▶ What you have to do
Nothing but the lines from the one containing "Viewport: 908px width, 440px" through the one containing "Task: Tap the back arrow next to FedEx title", both included, should be given again, each exactly as written below.

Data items
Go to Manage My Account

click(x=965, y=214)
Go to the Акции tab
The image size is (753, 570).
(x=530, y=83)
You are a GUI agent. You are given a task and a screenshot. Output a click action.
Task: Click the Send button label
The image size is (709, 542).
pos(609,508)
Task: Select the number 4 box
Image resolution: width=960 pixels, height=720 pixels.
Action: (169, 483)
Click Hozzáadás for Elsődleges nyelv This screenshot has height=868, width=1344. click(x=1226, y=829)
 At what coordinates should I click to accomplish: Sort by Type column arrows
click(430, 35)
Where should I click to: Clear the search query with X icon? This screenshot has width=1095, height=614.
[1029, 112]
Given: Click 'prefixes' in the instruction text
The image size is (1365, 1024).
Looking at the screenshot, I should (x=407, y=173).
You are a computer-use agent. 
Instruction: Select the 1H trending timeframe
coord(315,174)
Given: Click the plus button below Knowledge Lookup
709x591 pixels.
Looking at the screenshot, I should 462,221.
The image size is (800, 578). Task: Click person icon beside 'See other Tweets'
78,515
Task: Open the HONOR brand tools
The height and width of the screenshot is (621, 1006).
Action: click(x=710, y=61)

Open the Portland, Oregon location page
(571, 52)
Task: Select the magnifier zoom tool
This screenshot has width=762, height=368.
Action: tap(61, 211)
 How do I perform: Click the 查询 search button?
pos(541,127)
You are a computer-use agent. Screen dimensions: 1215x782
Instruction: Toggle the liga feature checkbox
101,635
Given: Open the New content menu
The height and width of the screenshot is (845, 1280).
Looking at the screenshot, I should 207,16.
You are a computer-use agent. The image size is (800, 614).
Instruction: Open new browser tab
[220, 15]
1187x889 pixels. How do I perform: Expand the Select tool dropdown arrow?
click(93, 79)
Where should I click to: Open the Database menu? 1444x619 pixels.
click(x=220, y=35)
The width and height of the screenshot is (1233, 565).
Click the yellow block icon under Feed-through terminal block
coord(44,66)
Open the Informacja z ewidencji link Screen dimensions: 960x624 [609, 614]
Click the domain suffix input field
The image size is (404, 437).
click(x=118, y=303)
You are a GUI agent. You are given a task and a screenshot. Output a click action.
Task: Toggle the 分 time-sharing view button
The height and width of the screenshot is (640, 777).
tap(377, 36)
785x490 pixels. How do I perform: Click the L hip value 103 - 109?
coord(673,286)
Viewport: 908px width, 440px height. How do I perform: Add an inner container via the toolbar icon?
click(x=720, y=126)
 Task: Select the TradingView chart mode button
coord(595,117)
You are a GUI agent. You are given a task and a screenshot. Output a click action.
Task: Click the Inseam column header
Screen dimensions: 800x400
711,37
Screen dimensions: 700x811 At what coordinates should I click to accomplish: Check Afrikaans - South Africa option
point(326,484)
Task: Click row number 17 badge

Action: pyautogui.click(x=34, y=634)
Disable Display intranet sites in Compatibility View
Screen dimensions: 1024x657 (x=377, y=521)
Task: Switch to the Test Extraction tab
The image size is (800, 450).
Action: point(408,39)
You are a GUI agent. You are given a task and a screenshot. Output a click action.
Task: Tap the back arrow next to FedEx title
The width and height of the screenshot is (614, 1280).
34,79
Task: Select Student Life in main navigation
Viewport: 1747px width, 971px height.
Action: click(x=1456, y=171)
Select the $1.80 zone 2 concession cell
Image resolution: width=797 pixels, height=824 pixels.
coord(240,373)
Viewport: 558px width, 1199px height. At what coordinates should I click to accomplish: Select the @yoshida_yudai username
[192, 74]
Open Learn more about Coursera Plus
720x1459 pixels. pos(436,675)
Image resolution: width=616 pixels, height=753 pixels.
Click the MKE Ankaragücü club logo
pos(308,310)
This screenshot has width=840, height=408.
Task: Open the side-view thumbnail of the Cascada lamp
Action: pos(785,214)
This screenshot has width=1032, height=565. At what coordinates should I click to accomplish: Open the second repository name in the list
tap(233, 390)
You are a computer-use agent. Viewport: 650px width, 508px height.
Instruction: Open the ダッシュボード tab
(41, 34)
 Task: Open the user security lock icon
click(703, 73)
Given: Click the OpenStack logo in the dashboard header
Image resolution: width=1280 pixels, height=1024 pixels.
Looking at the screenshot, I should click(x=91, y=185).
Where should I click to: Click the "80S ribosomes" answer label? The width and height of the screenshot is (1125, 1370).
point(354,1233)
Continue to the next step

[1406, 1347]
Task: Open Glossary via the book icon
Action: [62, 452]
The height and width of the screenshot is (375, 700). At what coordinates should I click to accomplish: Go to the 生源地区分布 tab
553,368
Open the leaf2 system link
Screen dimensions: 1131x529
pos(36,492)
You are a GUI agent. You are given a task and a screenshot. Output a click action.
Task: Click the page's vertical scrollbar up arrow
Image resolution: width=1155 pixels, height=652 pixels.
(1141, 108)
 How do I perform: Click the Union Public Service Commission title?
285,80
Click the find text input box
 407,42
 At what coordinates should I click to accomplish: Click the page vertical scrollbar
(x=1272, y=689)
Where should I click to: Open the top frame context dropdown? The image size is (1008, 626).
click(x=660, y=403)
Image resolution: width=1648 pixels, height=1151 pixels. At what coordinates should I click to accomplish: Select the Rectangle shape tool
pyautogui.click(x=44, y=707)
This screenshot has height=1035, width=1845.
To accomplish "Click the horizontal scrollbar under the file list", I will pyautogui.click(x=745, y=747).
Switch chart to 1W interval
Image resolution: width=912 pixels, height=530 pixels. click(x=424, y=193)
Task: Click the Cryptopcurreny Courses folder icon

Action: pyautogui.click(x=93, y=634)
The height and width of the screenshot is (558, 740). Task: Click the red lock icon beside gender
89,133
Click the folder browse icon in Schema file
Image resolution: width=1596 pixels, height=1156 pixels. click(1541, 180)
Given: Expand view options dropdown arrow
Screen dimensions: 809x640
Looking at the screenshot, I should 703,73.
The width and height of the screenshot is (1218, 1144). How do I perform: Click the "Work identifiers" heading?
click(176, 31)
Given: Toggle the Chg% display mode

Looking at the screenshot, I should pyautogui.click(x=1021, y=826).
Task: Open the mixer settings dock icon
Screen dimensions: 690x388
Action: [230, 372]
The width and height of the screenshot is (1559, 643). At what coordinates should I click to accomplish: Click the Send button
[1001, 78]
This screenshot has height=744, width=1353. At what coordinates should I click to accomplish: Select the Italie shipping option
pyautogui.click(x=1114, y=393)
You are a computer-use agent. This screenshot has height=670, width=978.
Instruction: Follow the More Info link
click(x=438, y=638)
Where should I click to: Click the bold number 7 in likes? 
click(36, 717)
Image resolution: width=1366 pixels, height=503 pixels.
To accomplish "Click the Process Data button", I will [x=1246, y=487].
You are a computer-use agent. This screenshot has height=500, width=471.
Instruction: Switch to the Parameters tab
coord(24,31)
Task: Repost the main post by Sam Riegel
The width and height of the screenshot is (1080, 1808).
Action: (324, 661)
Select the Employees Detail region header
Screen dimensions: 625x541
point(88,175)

▶ Answer for the task
Viewport: 908px width, 440px height. How do I perform: Add an inner container via the toolbar icon?
click(x=720, y=126)
 Task: Select the TradingView chart mode button
coord(595,117)
You are a GUI agent. You are given a task and a screenshot. Output a click action.
Task: Click the Inseam column header
Screen dimensions: 800x400
711,37
Screen dimensions: 700x811 At what coordinates should I click to accomplish: Check Afrikaans - South Africa option
point(326,484)
Task: Click row number 17 badge

Action: pyautogui.click(x=34, y=634)
Disable Display intranet sites in Compatibility View
Screen dimensions: 1024x657 (x=377, y=521)
Task: Switch to the Test Extraction tab
The image size is (800, 450).
Action: point(408,39)
You are a GUI agent. You are given a task and a screenshot. Output a click action.
Task: Tap the back arrow next to FedEx title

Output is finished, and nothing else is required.